Das Unendliche und seine „Zähmung“ ist der Mathematik ureigenstes Thema. Besonders im 19. und in der ersten Hälfte des 20. Jahrhunderts wurden die Begriffe des „unendlich Großen und unendlich Kleinen“ grundlegend definiert und die Analysis auf ein tragfähiges Fundament gestellt.
Der Mensch fürchtet sich seit uralten Zeiten vor der Unübersichtlichkeit und dem Chaos. Deswegen sucht er immer wieder nach Mustern, Wiederholungen, Strukturen, Regelmäßigkeiten und Gesetzen. Das sind die ersten Schritte für die Vorhersagbarkeit von Ereignissen und die Bewältigung einer bedrohlichen Umgebung. So gesehen ist die Mathematik ein sehr hilfreiches Geschenk der Evolution und ein äußerst erfolgreiches Instrument zum besseren Verständnis und der Beherrschung der Welt, aber auch der Voraussagen von Ereignissen. Hat man die Wiederholung desselben Schrittes dreimal oder mehr beobachtet, taucht bei uns schnell die Vermutung auf, dass es vielleicht auch unendlich oft so weitergehen könnte.
Die in der Mathothek zu diesem Thema hängenden und selbst hergestellten Bilder wollen einen anschaulichen Anstoß zum Verständnis und zur gedanklichen Auseinandersetzung mit dem Unendlichen geben. Dabei geht es hier um unendliche Folgen und Summen von Zahlen, um Grenzwerte und Paradoxien, die beim Umgang mit dem Unendlichen auftreten.
Alle diese Bilder stellen auch Fraktale dar, d.h. bei einer fraktalen Struktur wiederholen sich gewisse Formen und Eigenschaften sowohl zum Größeren als auch zum Kleineren hin. Im ersten Bild wiederholt sich die Kreisstruktur, im zweiten sind es die Rauten und im dritten sind es wieder Kreise.
Folgenbild I beginnt man mit dem großen gelben Kreis. Der große Durchmesser wird nun halbiert und entsprechend zwei blaue Kreise hinzugefügt. Der Durchmesser jedes blauen Kreises wird nun wieder halbiert und entsprechend je zwei rote Kreise hinzugefügt usw. Berechnen wir nun die Folge der Kreisumfänge. Wir erkennen: Bei jedem Schritt werden die Durchmesser halbiert und somit auch die Kreisumfänge, andererseits verdoppelt sich die Anzahl der Kreise, sodass die Länge aller Umfänge der gleich großen Kreise (derselben Farbe) jedes Mal dem Umfang des Ausgangskreises entspricht. Der Grenzwert der Folge U0, 2·U1, 4·U2, 8·U3, 16·U4, usw. ist also U0. Andererseits ist aber leicht zu sehen, dass der Grenzwert der Flächeninhalte aller gleich großen Kreise (gleiche Farbe) = 0 sein muss.
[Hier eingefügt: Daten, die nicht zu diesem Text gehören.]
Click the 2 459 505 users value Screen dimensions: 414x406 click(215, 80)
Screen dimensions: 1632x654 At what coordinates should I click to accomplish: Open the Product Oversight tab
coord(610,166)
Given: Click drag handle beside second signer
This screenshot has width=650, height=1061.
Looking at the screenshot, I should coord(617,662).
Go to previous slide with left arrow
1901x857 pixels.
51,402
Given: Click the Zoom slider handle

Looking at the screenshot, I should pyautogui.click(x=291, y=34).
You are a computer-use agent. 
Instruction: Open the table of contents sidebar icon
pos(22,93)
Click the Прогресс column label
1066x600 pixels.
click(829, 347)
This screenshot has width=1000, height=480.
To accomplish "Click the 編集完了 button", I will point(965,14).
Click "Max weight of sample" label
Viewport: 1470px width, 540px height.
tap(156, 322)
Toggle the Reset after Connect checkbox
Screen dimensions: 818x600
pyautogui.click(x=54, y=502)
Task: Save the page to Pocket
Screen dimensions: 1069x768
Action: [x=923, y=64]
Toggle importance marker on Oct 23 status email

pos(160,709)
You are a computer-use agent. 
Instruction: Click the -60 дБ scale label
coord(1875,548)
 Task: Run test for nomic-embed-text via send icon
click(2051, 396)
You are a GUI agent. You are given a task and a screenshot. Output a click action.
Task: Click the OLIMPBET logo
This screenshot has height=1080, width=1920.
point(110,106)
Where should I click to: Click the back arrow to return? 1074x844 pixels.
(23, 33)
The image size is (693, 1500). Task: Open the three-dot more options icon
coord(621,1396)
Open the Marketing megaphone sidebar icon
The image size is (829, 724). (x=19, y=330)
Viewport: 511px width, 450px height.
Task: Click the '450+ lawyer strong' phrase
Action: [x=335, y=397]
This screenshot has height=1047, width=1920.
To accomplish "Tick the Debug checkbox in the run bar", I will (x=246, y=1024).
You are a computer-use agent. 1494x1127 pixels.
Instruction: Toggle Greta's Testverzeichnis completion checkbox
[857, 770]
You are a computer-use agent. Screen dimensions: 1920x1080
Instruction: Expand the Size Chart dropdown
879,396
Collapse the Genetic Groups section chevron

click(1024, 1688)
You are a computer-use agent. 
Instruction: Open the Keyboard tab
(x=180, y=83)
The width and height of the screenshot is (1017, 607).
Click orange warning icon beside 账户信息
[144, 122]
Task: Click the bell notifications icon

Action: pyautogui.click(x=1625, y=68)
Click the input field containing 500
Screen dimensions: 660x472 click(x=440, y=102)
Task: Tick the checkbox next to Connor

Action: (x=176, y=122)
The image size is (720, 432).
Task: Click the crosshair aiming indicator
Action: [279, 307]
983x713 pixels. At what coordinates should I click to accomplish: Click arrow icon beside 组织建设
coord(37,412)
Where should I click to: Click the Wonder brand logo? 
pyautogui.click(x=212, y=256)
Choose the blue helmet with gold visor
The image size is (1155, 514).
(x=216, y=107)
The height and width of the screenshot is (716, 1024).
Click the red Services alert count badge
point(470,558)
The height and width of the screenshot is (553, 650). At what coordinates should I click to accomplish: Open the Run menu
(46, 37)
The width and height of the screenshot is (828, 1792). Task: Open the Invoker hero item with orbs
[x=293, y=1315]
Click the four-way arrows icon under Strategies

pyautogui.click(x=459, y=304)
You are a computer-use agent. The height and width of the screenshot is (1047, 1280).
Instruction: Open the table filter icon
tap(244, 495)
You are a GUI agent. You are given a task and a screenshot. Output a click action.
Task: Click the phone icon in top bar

Diese Überlegungen lassen sich auf die Interpretation des Folgenbildes II anwenden. Die Rhomben (Rauten bzw. Karos) übernehmen die Rolle der Kreise. Bei jeder Verkleinerung einer Raute halbiert sich ihr Umfang und ihre Anzahl verdoppelt sich. Daher haben die Rauten einer Stufe zusammen immer denselben Umfang und damit den des Ausgangskaros.
Beim Folgenbild III sieht man farbige Kreise in einem gleichschenkligen Dreieck und zwar so, dass jeder Kreis zwei Nachbarkreise (der gelbe Kreis hat nur einen Nachbarkreis und grenzt an die Grundseite des Dreiecks) und die beiden Dreiecksschenkel berührt. Denken wir uns die Folge dieser Kreise immer weiter fortgesetzt, so erhalten wir für die unendliche Summe aller Kreisumfänge als Grenzwert S=h·π, wobei h die Höhe des Dreiecks bezeichnet und damit der Summe aller Kreisdurchmesser d1, d2, d3, … entspricht. Wir erhalten dann d1·π + d2·π + d3·π + … = π·(d1 + d2 + d3 + ….)= π·h.
Zu dem Origami-Bild und dem schwarzweißen Fraktalbild möge sich die geneigte Leserin, der geneigte Leser selbst versuchen.